Editorial
Nabal
Paulo Barriga
Não se pode ter sol na
eira e água do nabal.
Ao mesmo tempo. Diz
o povo. Debaixo da sua inabalável
sabedoria. Locução antiga,
comprovada pela passagem do
tempo. Dos tempos. Pelos ciclos
da vida. Mas que não se aplica
à Ovibeja, esse fenómeno paranormal
que há 29 anos a esta
parte assola a cidade de Beja.
Nem se aplica o velho ditado,
nem se aplicam as novenas pela
chuva. Por muito bem cantadas
e consumadas que elas sejam.
As novenas. Os agricultores
do Alentejo já se deveriam ter
apercebido desse admirável detalhe.
Há muito tempo. Sempre
que lhes falta a água nos seus
nabais, em vez de mendigarem
subsídios e preces, deviam antes
organizar uma Ovibeja. Que
é a única fórmula comprovada,
repetidamente demonstrada,
de trazer chuva ao Alentejo. Em
abundância. Ainda que os tempos
sejam de seca. Como este
ano aconteceu. Como sempre
costuma acontecer. A Ovibeja
girou já por várias datas diferentes.
Entre março e maio. E a
única participação na feira que
sempre esteve assegurada de um
ano para o outro foi a da chuva.
Água no nabal. Mas o curioso é
que, ao contrário do que seria de
prever, a chuva parece não afastar
o sol da eira. Em ano de profunda
depressão económica, financeira
e social, a Ovibeja
voltou a brilhar resplandecentemente.
Milhares e milhares
de visitantes acorreram à cidade
como se não houvesse amanhã.
Aliás, esta foi, por certo, uma
das mais concorridas edições
do certame. Demonstrando que
Beja necessita de iniciativas que
lhe levantem a autoestima.
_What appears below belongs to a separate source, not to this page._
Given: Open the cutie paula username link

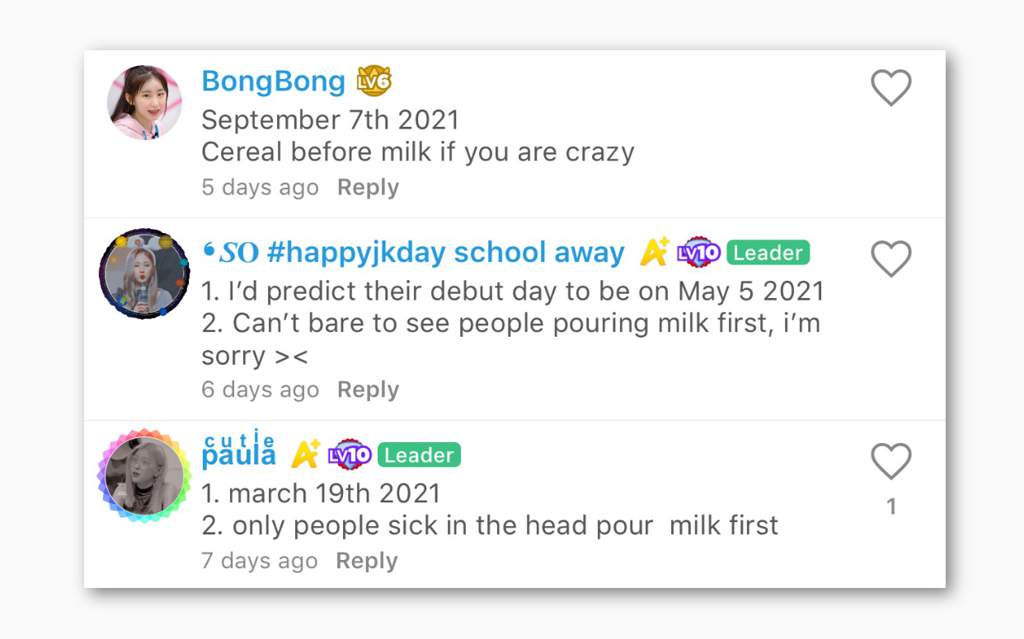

E a
Ovibeja, muito mais do que uma
feira de atividades económicas,
muito mais do que a velha feira
da bota caneleira, é hoje uma
feira de afetos. Uma feira de reencontros.
Uma feira de amizades.
O grande largo do Alentejo.
Sempre solarengo. Ainda que
possa estar a chover água a cântaros.